Africa-Press – Congo Kinshasa. Dans une tribune au journal français LE MONDE, 75 prix Nobel appellent à un sursaut international, pour le conflit de la RDC, qui depuis 30 ans, n’a connu aucun répit.
À l’invitation du docteur Denis Mukwege (photo), prix Nobel de la paix en 2018 et auteur de ce texte, ils appellent à ce que les pays du monde « mettent fin à la tragédie congolaise, 3 décennies de conflits armés, de guerres répétées, de catastrophes humanitaires et de violations systématiques des droits humains et du droit international ».
Malgré le le rapport Mapping, publié en 2010 par le Haut-Commissariat des Nations unies aux droits de l’homme, les exactions n’ont pas cessé et aucune action significative, ni au niveau national ni au niveau international, n’a été entreprise pour enfin les endiguer, regrettent les prix Nobel.
« Les crises qui ravagent la RDC depuis plus de 30 ans sont entretenues par une impunité enracinée et un silence mondial persistant, menant au conflit le plus meurtrier depuis la seconde guerre mondiale, que l’on peut estimer à 6 millions de vies perdues ».
Les malheurs de la RDC sont ses ressources, pillées par des groupes armés soutenus par l’étranger et blanchies par l’intermédiaire des réseaux opaques du Rwanda vers les marchés mondiaux, « ce qui alimente la guerre et sape l’intégrité de la chaîne d’approvisionnement internationale ».
Plus de 100 groupes armés, plusieurs armées étrangères sont à l’action, la résurgence du M23, soutenu par le régime de Kigali, 4 000 soldats rwandais sont présents sur le terrain, tout cela a intensifié la crise.
En 2025, plus de 10 millions de Congolais, la population de la Belgique, vivent désormais dans la peur, sous occupation.
Silence mondial
« La réponse diplomatique reste au mieux timide, tandis que la communauté internationale a mobilisé sanctions et suspensions d’aides dans d’autres contextes de conflit, elle continue de tolérer l’agression illégale du Rwanda au Congo, qui constitue une violation manifeste de la Charte des Nations unies. La nature des actions du Rwanda en RDC ne diffère pas fondamentalement de celles de la Russie en Ukraine, ce qui pose de lourdes questions sur les doubles standards mondiaux et sur la valeur accordée à la vie des populations noires ».

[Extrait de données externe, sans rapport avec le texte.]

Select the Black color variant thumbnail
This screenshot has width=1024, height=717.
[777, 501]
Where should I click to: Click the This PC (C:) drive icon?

Cette communauté internationale ne manque pourtant pas de raisons de s’impliquer:
• Plus de 26 millions de personnes font face à une faim sévère, 7,8 millions sont déplacées à l’intérieur du pays, 1,6 million d’enfants sont privés d’accès à l’éducation en raison de la destruction ou la fermeture des écoles (chiffres ONU).
• Entre janvier et février, les enfants représentent entre 35 % et 45 % des cas signalés de viols et violences sexuelles, environ 10 000 victimes, ou une victime toutes les 30 minutes (UNICEF).
Et la réponse humanitaire de l’ONU de 2025 n’est financée qu’à 8,2 %, des millions de personnes ne bénéficient pas d’une aide vitale, ce qui place la RDC en tête des crises les plus négligées au monde.
« La communauté internationale se doit d’agir, de manière décisive et sans délai, pour mettre fin aux souffrances du peuple congolais, faire respecter la justice internationale et protéger le droit de chaque nation à la souveraineté et à la paix », insistent les 75 Prix Nobel.
« Il faut enfin appliquer la résolution 2773 du Conseil de sécurité des Nations unies », qui comprend un cessez-le-feu immédiat et sans condition, le retrait des forces rwandaises du territoire congolais et la cessation de leur soutien au M23 sans condition préalable, et le démantèlement des administrations parallèles établies dans les zones occupées.
« Nous appelons à l’organisation d’une conférence internationale sur la paix afin de placer ce conflit oublié et négligé au sommet de l’agenda de la communauté internationale, en créant une plateforme de haut niveau pour un dialogue vers une paix globale, juste et durable en RDC ».
Les prix Nobel appellent aussi à ce que la justice soit au cœur de toute paix durable, ce que seul un tribunal international peut apporter en RDC, en s’appuyant notamment sur le rapport Mapping comme fondement.
« Il ne s’agit pas uniquement d’une question congolaise. C’est une question mondiale. Chaque smartphone, ordinateur portable ou véhicule électrique contient probablement des minerais venus de RDC. Nous avons tous un bout du Congo dans nos poches. Donc une responsabilité ».